Le général Mac Arthur nous reçoit dans le clair bureau qu'il occupe au dernier étage du Daiichi building. II porte le simple uniforme de l'armée américaine avec un seul insigne formé de cinq étoiles sur chaque épaule. Très droit, il vient vers nous, quittant sa table de travail. Des yeux perçants brillent dans son visage mince et pâle, barré par deux épais sourcils.
Nous nous sommes assis auprès de la fenêtre qui domine l'enceinte du parc impérial et le général Mac Arthur parle lentement, tout en fumant sa traditionnelle pipe de maïs.
Il nous remercie du travail accompli pour les prisonniers américains, mais on sent que sa pensée va plus loin... Il songe à tous les hommes que la Croix-Rouge a aidés, protégés, à tous ceux qui, dans leur exil, leur avilissement, n'ont plus d'autre recours que son intervention.
- On a oublié l'inestimable prix de la vie et du sang de l'homme, de sa dignité aussi.
D'une voix dure, il affirme en martelant ses mots :
- La force n'est pas une solution des problèmes. La force n'est rien. Elle n'a jamais le dernier mot... Etrange que je vous dise cela, moi, un tueur professionnel ?

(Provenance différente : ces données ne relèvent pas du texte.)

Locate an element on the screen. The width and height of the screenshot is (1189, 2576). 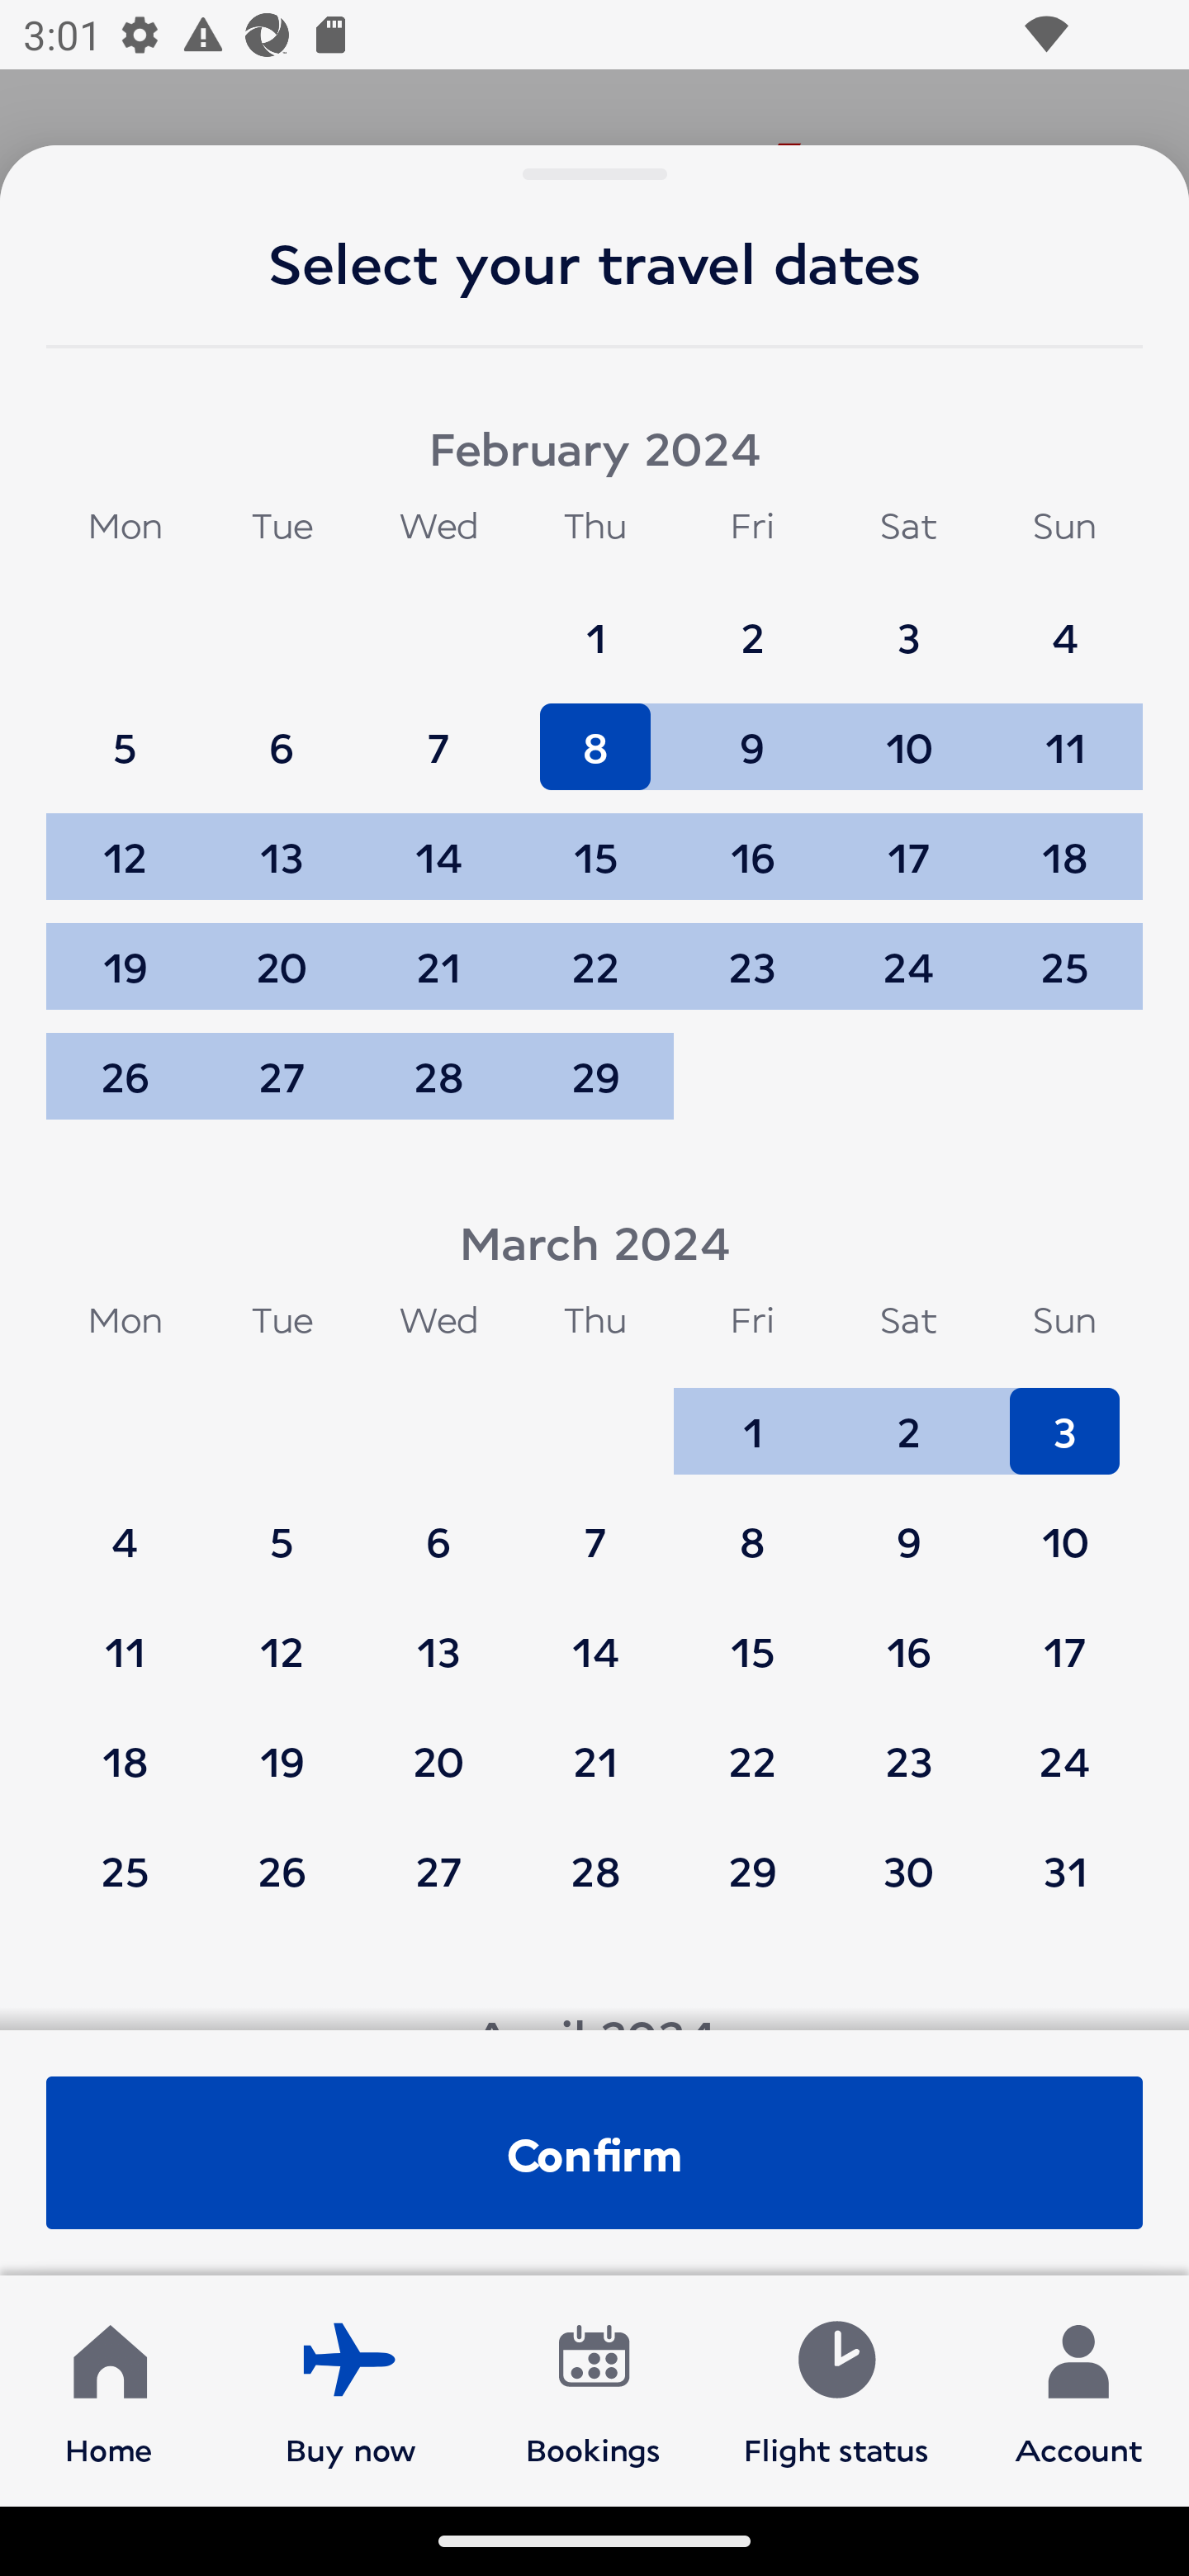
14 is located at coordinates (595, 1636).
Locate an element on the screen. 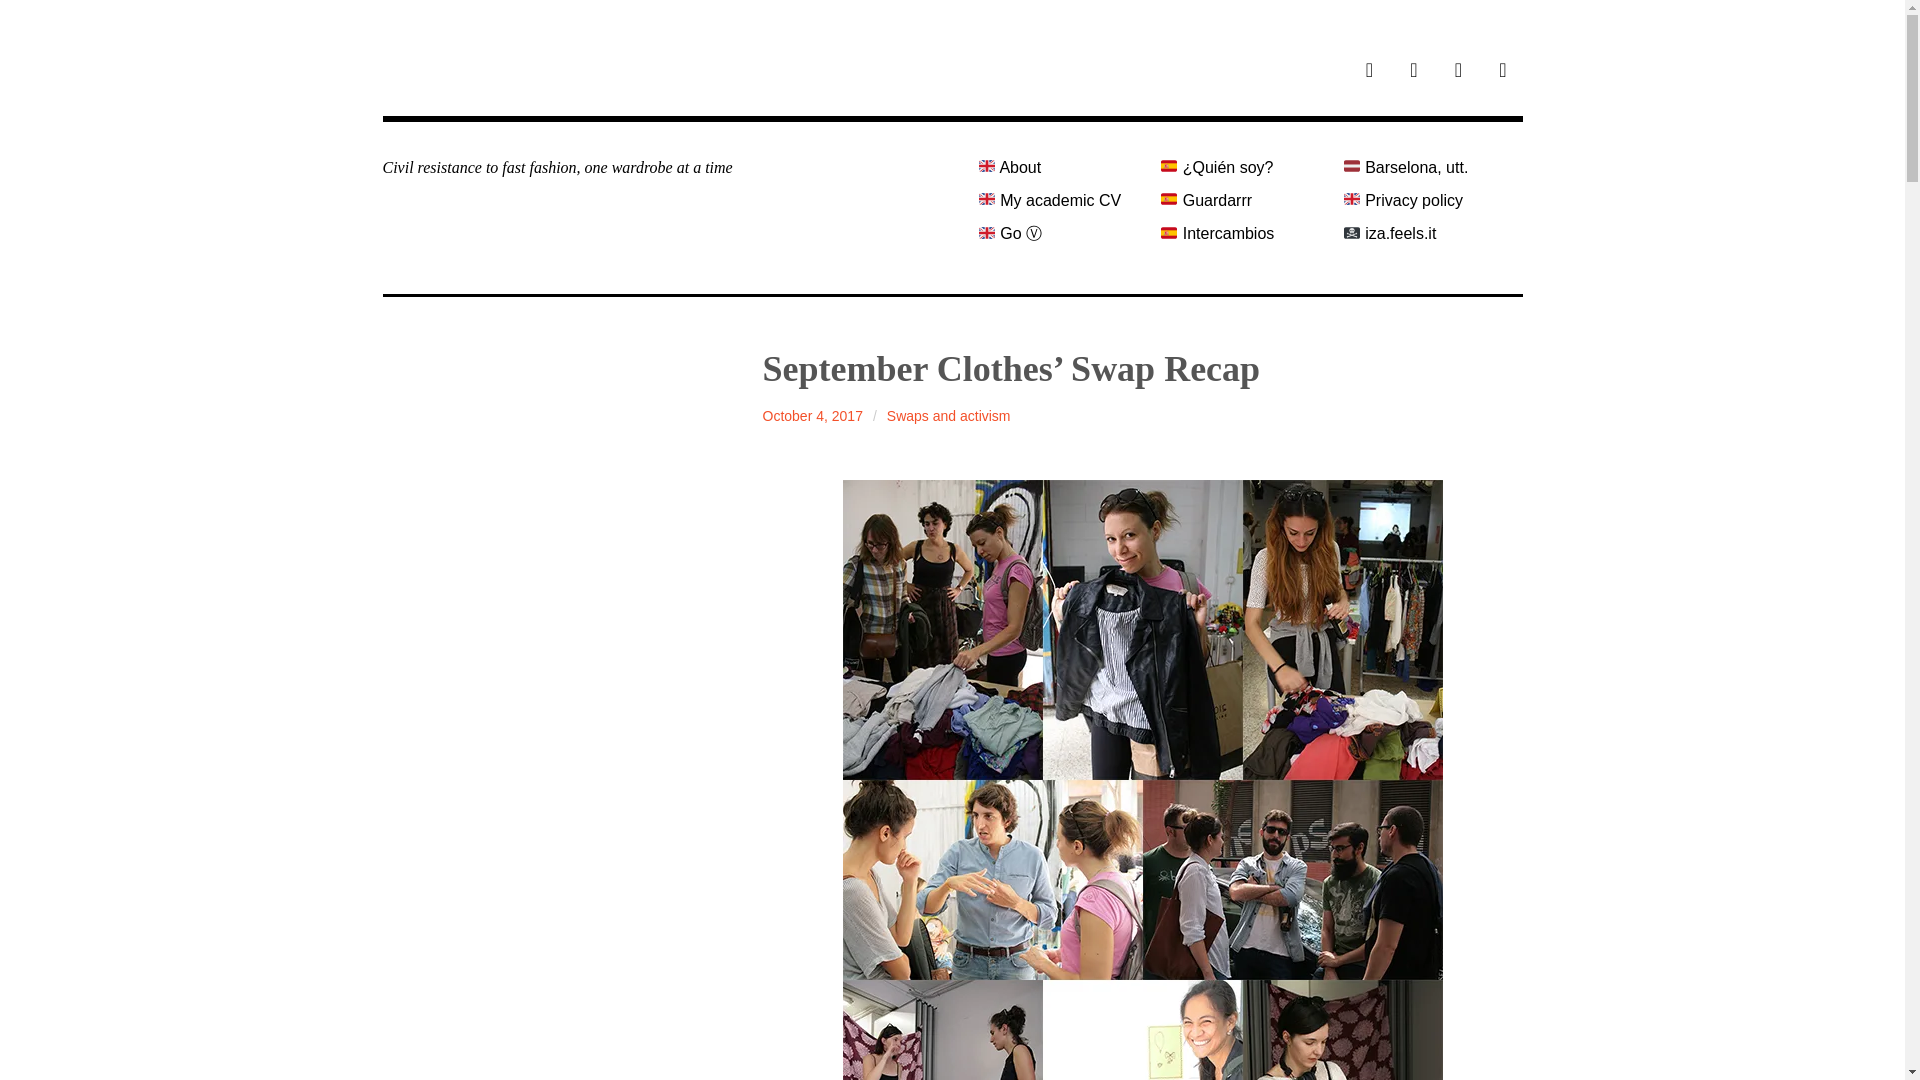 The width and height of the screenshot is (1920, 1080). facebook is located at coordinates (1502, 72).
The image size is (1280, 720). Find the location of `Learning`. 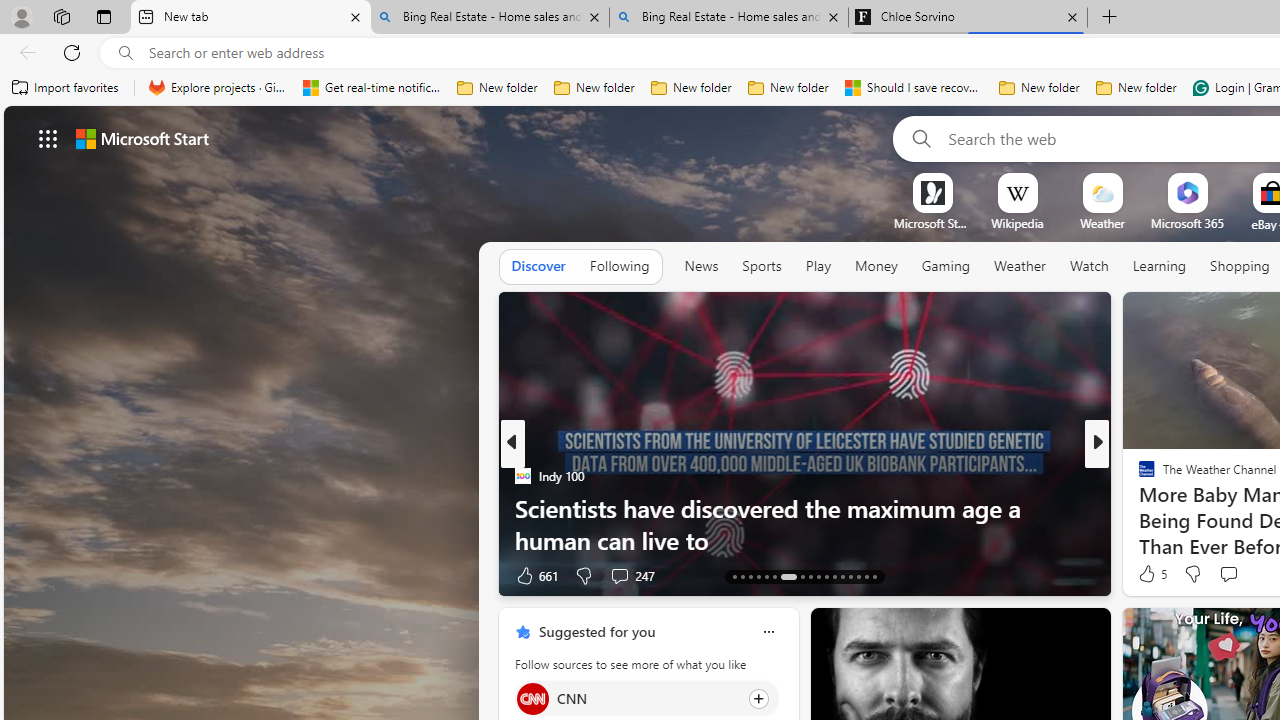

Learning is located at coordinates (1160, 266).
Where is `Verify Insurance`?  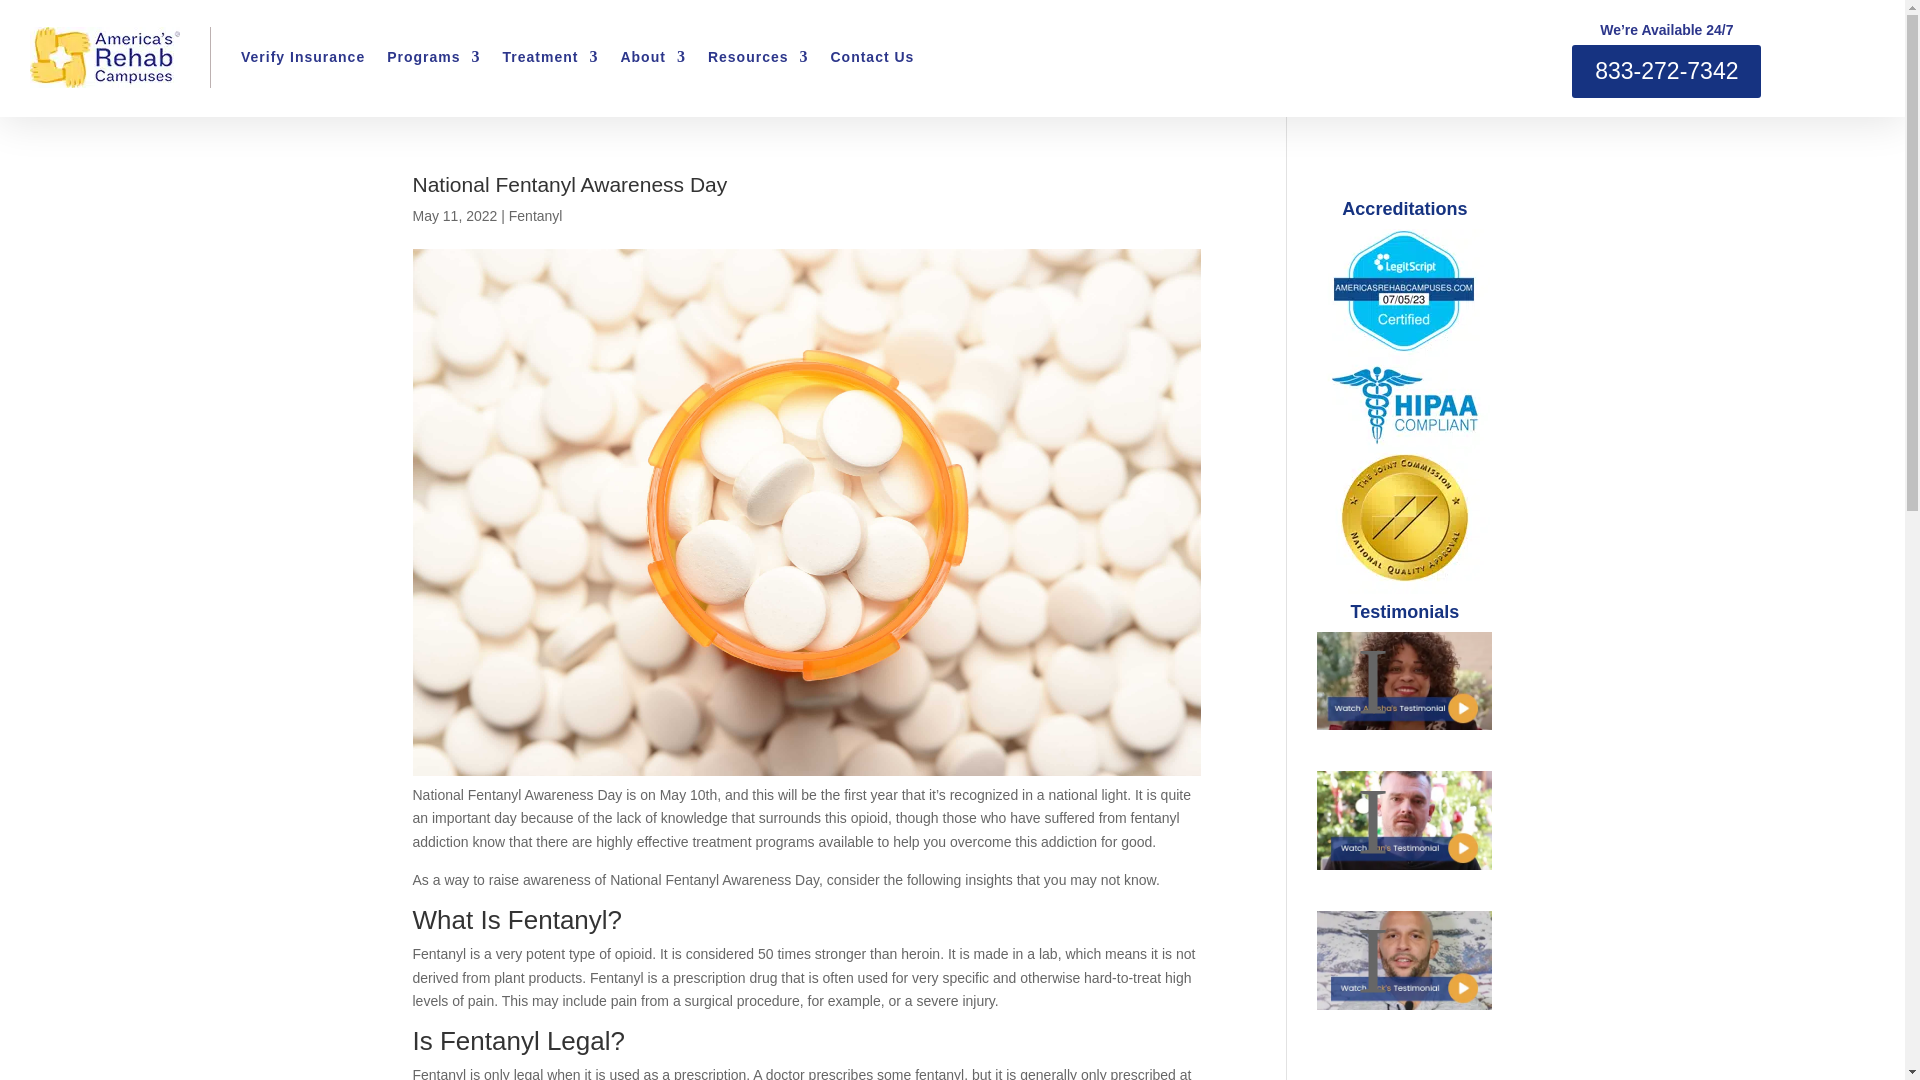 Verify Insurance is located at coordinates (302, 57).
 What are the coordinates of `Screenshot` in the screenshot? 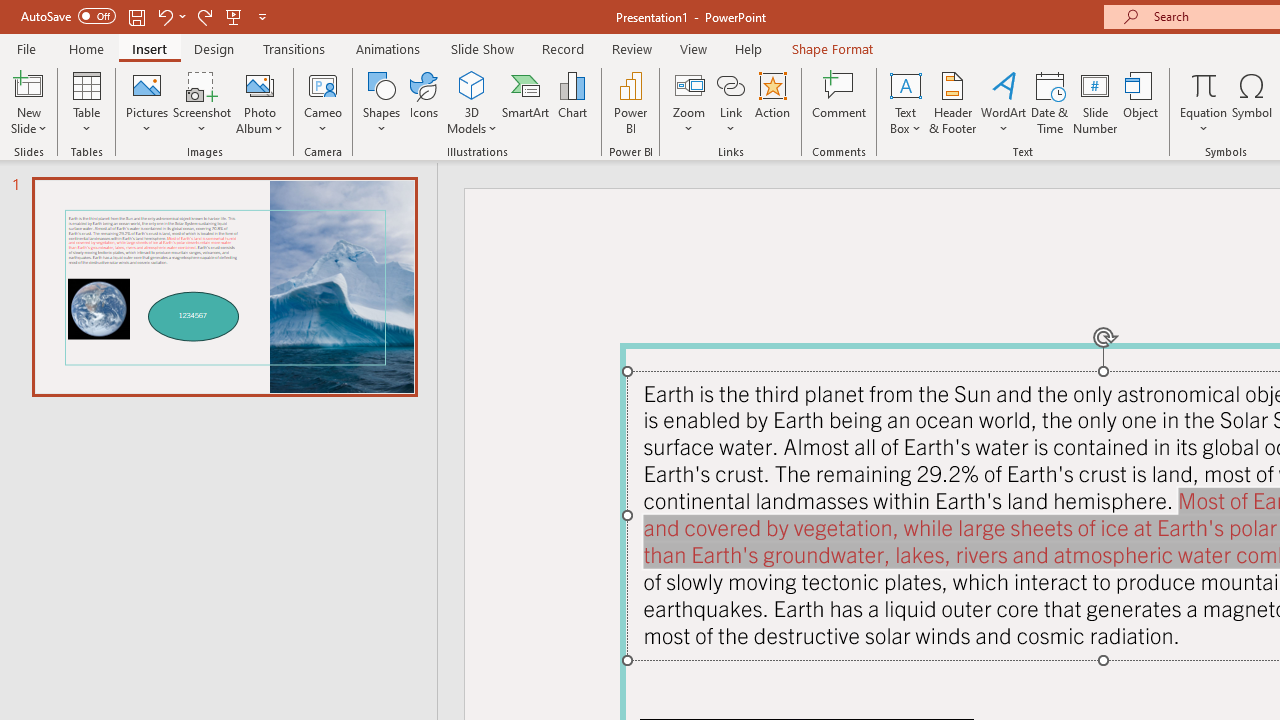 It's located at (202, 102).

Cet artisan glorieux de la victoire ne dissimule pas que la paix est encore lointaine. Lorsqu'il regarde, là-bas, vers le sud, voit-il encore se dessiner le nuage monstrueux par lequel se sont achevées les hécatombes de cinq années de guerre ?
- Avec les armes actuelles et celles qui vont se développer, un nouveau conflit ne laisserait rien subsister qui vaille la peine d'être mentionné...
En des termes encore plus précis, il évoque ce danger de mort et de destruction qui pèse sur le monde.
- Trop de ressources sont anéanties, et l'épuisement physique est trop grand pour qu'il y ait une guerre dans les vingt ou vingt-cinq prochaines années. Mais après ? Qu'arrivera-t-il si, d'ici là, tout n'est pas mis en œuvre pour sauver l'homme de lui-même ?
II retrouve son ton batailleur pour s'insurger contre les cracks pots, les têtes fêlées, qui troublent et dirigent l'opinion, alors que cette question angoissante – la seule – reste en suspens.
- Qui parle dans un but désintéressé ? Les Églises ne parviennent plus à se faire écouter. Elles ne font entendre leur voix qu'une fois par semaine, alors que, sans arrêt, les crack pots crachent par la radio leur propagande insensée.
Et subitement il nous dit :
- Qui aura les voix assez nombreuses, assez pures, partout présentes, pour parler non plus au nom de la force, mais au nom de l'esprit ?
Un instant de silence.
- Ce sera peut-être la Croix-Rouge...
Mac Arthur a déjà renvoyé deux fois l'officier qui tentait de lui rappeler les tâches qui l'attendent. Il parle depuis vingt minutes et sa voix se fait plus pressante :
- La Croix-Rouge est trop modeste. Elle est trop restée dans l'ombre. La Croix-Rouge ne devrait pas s'en tenir à soigner les blessures physiques et à organiser des secours matériels. Ses buts sont trop restreints. Il lui faut aller au delà...
" La Croix-Rouge tient une position unique dans le monde. Elle jouit de la confiance universelle. Son drapeau est respecté de tous les peuples et dans toutes les nations. Il faut maintenant que cette valeur serve à plein. Il faut l'engager tout au fond du problème..."
Et le réalisme dicte à Mac Arthur ces derniers mots :
- Il s'agit seulement de savoir si vous trouverez les moyens suffisants pour défendre ces idées et propager cette foi... Est-ce que vous aurez I'argent... et les hommes ?
Le livre du Dr Marcel Junod Le Troisième combattant devrait être lu par tous les écoliers et étudiants de Suisse.